(Item position entries)
◆ ◆ ◆ ◆ ◆ ◆ ◆

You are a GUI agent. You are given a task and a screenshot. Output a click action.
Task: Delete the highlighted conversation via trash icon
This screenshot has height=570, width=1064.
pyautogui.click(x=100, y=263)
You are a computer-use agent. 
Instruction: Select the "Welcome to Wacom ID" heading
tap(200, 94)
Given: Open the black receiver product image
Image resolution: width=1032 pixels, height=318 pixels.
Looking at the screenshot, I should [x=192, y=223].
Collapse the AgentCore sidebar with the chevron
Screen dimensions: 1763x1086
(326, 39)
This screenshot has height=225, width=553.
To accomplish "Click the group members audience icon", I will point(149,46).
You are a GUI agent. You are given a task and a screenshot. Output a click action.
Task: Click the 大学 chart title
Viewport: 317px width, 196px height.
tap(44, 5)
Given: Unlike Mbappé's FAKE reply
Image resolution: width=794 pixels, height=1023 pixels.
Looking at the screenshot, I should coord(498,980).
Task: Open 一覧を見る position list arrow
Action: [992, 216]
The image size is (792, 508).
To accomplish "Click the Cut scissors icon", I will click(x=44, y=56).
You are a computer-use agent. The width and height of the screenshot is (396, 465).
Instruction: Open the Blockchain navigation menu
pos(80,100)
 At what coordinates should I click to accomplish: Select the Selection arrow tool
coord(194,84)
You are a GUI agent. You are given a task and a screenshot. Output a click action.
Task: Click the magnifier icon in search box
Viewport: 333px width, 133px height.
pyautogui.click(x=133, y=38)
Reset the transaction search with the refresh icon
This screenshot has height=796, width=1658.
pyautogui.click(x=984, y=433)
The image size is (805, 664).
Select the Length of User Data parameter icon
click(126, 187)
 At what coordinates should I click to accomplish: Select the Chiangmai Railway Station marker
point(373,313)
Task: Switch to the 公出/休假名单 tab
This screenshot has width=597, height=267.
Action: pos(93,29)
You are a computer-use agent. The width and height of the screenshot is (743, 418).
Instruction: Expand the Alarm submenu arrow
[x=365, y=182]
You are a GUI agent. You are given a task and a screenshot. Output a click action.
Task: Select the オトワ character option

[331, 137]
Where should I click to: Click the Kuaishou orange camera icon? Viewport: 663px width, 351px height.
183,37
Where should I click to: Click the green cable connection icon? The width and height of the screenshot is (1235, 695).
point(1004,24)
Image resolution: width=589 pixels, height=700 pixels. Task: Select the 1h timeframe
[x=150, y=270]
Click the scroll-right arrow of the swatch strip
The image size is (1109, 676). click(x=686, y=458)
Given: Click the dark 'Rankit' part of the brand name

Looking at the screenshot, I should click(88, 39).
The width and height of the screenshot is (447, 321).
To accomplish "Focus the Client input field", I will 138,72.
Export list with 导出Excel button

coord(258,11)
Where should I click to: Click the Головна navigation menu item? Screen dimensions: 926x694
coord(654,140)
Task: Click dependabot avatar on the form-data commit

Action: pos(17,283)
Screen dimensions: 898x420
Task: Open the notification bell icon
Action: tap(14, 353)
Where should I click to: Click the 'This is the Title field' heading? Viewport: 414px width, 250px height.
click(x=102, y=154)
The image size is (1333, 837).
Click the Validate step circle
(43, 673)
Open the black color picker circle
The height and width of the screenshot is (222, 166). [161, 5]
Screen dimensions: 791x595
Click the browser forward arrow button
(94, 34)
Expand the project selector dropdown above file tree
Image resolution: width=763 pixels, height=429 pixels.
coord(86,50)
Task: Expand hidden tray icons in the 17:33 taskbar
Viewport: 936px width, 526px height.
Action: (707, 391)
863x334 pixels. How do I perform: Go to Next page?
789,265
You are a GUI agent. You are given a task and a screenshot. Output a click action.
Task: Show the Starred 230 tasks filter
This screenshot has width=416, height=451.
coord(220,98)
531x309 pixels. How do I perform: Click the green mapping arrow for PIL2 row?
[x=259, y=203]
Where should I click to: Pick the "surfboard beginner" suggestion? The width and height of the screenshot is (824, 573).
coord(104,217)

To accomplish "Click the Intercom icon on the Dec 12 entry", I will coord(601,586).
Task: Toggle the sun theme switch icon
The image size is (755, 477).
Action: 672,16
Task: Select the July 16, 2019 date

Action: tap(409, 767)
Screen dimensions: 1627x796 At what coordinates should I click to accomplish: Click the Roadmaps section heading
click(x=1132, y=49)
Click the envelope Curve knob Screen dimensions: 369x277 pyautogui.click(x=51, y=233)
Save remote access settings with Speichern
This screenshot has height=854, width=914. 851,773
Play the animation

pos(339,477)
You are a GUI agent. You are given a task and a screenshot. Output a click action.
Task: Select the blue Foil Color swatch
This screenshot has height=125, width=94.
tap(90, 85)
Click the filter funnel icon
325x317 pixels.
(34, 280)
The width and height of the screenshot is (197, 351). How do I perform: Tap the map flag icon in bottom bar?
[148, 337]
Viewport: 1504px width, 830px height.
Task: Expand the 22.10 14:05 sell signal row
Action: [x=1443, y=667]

◆ ◆ ◆ ◆ ◆ ◆ ◆

### The problem
Copy the listing above line for line, without changing anything.

### Exercise answer
You are a GUI agent. You are given a task and a screenshot. Output a click action.
Task: Delete the highlighted conversation via trash icon
This screenshot has height=570, width=1064.
pyautogui.click(x=100, y=263)
You are a computer-use agent. 
Instruction: Select the "Welcome to Wacom ID" heading
tap(200, 94)
Given: Open the black receiver product image
Image resolution: width=1032 pixels, height=318 pixels.
Looking at the screenshot, I should [x=192, y=223].
Collapse the AgentCore sidebar with the chevron
Screen dimensions: 1763x1086
(326, 39)
This screenshot has height=225, width=553.
To accomplish "Click the group members audience icon", I will point(149,46).
You are a GUI agent. You are given a task and a screenshot. Output a click action.
Task: Click the 大学 chart title
Viewport: 317px width, 196px height.
tap(44, 5)
Given: Unlike Mbappé's FAKE reply
Image resolution: width=794 pixels, height=1023 pixels.
Looking at the screenshot, I should coord(498,980).
Task: Open 一覧を見る position list arrow
Action: [992, 216]
The image size is (792, 508).
To accomplish "Click the Cut scissors icon", I will click(x=44, y=56).
You are a computer-use agent. The width and height of the screenshot is (396, 465).
Instruction: Open the Blockchain navigation menu
pos(80,100)
 At what coordinates should I click to accomplish: Select the Selection arrow tool
coord(194,84)
You are a GUI agent. You are given a task and a screenshot. Output a click action.
Task: Click the magnifier icon in search box
Viewport: 333px width, 133px height.
pyautogui.click(x=133, y=38)
Reset the transaction search with the refresh icon
This screenshot has height=796, width=1658.
pyautogui.click(x=984, y=433)
The image size is (805, 664).
Select the Length of User Data parameter icon
click(126, 187)
 At what coordinates should I click to accomplish: Select the Chiangmai Railway Station marker
point(373,313)
Task: Switch to the 公出/休假名单 tab
This screenshot has width=597, height=267.
Action: pos(93,29)
You are a computer-use agent. The width and height of the screenshot is (743, 418).
Instruction: Expand the Alarm submenu arrow
[x=365, y=182]
You are a GUI agent. You are given a task and a screenshot. Output a click action.
Task: Select the オトワ character option

[331, 137]
Where should I click to: Click the Kuaishou orange camera icon? Viewport: 663px width, 351px height.
183,37
Where should I click to: Click the green cable connection icon? The width and height of the screenshot is (1235, 695).
point(1004,24)
Image resolution: width=589 pixels, height=700 pixels. Task: Select the 1h timeframe
[x=150, y=270]
Click the scroll-right arrow of the swatch strip
The image size is (1109, 676). click(x=686, y=458)
Given: Click the dark 'Rankit' part of the brand name

Looking at the screenshot, I should click(88, 39).
The width and height of the screenshot is (447, 321).
To accomplish "Focus the Client input field", I will 138,72.
Export list with 导出Excel button

coord(258,11)
Where should I click to: Click the Головна navigation menu item? Screen dimensions: 926x694
coord(654,140)
Task: Click dependabot avatar on the form-data commit

Action: pos(17,283)
Screen dimensions: 898x420
Task: Open the notification bell icon
Action: tap(14, 353)
Where should I click to: Click the 'This is the Title field' heading? Viewport: 414px width, 250px height.
click(x=102, y=154)
The image size is (1333, 837).
Click the Validate step circle
(43, 673)
Open the black color picker circle
The height and width of the screenshot is (222, 166). [161, 5]
Screen dimensions: 791x595
Click the browser forward arrow button
(94, 34)
Expand the project selector dropdown above file tree
Image resolution: width=763 pixels, height=429 pixels.
coord(86,50)
Task: Expand hidden tray icons in the 17:33 taskbar
Viewport: 936px width, 526px height.
Action: (707, 391)
863x334 pixels. How do I perform: Go to Next page?
789,265
You are a GUI agent. You are given a task and a screenshot. Output a click action.
Task: Show the Starred 230 tasks filter
This screenshot has width=416, height=451.
coord(220,98)
531x309 pixels. How do I perform: Click the green mapping arrow for PIL2 row?
[x=259, y=203]
Where should I click to: Pick the "surfboard beginner" suggestion? The width and height of the screenshot is (824, 573).
coord(104,217)

To accomplish "Click the Intercom icon on the Dec 12 entry", I will coord(601,586).
Task: Toggle the sun theme switch icon
The image size is (755, 477).
Action: 672,16
Task: Select the July 16, 2019 date

Action: tap(409, 767)
Screen dimensions: 1627x796 At what coordinates should I click to accomplish: Click the Roadmaps section heading
click(x=1132, y=49)
Click the envelope Curve knob Screen dimensions: 369x277 pyautogui.click(x=51, y=233)
Save remote access settings with Speichern
This screenshot has height=854, width=914. 851,773
Play the animation

pos(339,477)
You are a GUI agent. You are given a task and a screenshot. Output a click action.
Task: Select the blue Foil Color swatch
This screenshot has height=125, width=94.
tap(90, 85)
Click the filter funnel icon
325x317 pixels.
(34, 280)
The width and height of the screenshot is (197, 351). How do I perform: Tap the map flag icon in bottom bar?
[148, 337]
Viewport: 1504px width, 830px height.
Task: Expand the 22.10 14:05 sell signal row
Action: [x=1443, y=667]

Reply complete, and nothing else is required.